Cincinnati looks to shut down Oklahoma State’s Ollie Gordon II

Field Level Media

October 25, 2023 at 7:54 am.

Oklahoma State’s Ollie Gordon II is averaging 176.8 yards rushing over his last four games in the ultra-competitive Big 12, and Cincinnati’s run defense is giving up just 100.7 yards per contest this season.

When the teams meet Saturday night in Stillwater, Okla., Oklahoma State’s ground game will face its biggest test since settling on Gordon as the main man when conference play began.

The sophomore picked up 121 yards on 18 carries against Iowa State on Sept. 23, and the rushes and yards have increased since, culminating with an eye-popping performance last week at West Virginia: 29 carries, 282 yards, four touchdowns.

“(Gordon’s) durability has been impressive,” Cowboys coach Mike Gundy said. “In the last few games, he’s become a little bit elusive, which I don’t think any of us thought that that was a part of his package. We thought he was more of the (keep pounding and) bounce off guys.”

With Oklahoma State (5-2, 3-1 Big 12) protecting a slim lead late against the Mountaineers, the offensive line and Gordon kept producing, as 149 of his yards came in the fourth quarter. Touchdown bursts of 46 and 53 yards put away a 48-34 win.
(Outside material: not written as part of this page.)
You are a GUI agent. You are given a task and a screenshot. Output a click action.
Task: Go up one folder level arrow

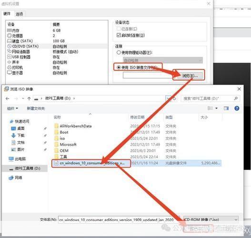29,99
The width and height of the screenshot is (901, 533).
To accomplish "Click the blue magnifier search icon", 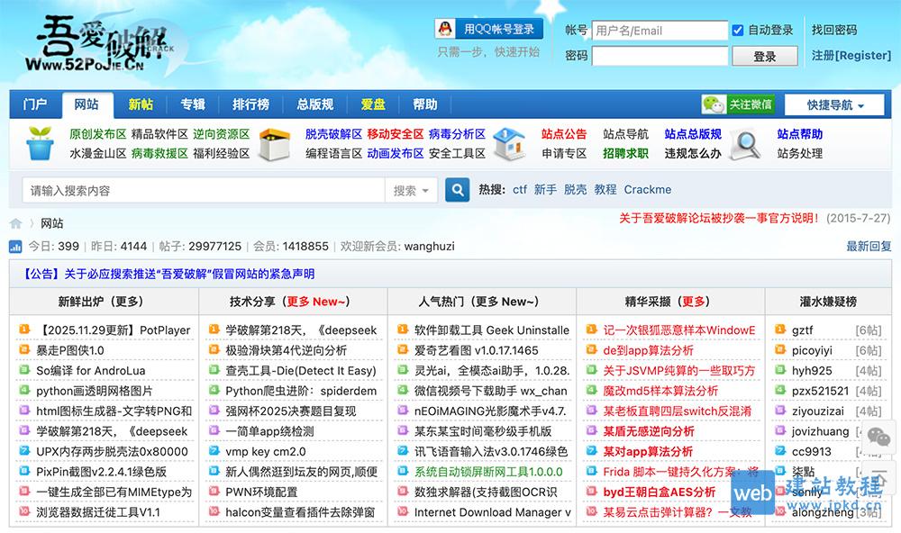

Gordon has 816 rushing yards through seven games this season, and is averaging 7.0 yards per carry.

Cincinnati (2-5, 0-4) is coming off yet another frustrating loss in its inaugural season in the Big 12, a 32-29 defeat against visiting Baylor. In a familiar scenario, the Bearcats outgained their opponent in total yards, this time 450-396, including rushing for 288 yards.

Equally familiar and unwelcome, Cincinnati paid badly for committing the game’s only turnover, fumbling away a kickoff return, which Baylor returned 15 yards for a touchdown. The Bearcats’ minus-4 turnover margin is in the bottom tier of FBS.

Cincinnati has lost five games in a row, a run that started with an overtime defeat to Miami (Ohio) before conference play began.

Not that coach Scott Satterfield expected life in the Big 12 to be easy.

“We knew there was going to be challenges,” Satterfield said. “But again, the frustrating part is that we were good enough to win at least three of those, I feel like, and we didn’t get it done, and that’s the part that keeps me up at night.

“We shoot ourselves in the foot … and I think when you do lose that way, it’s a lot worse.”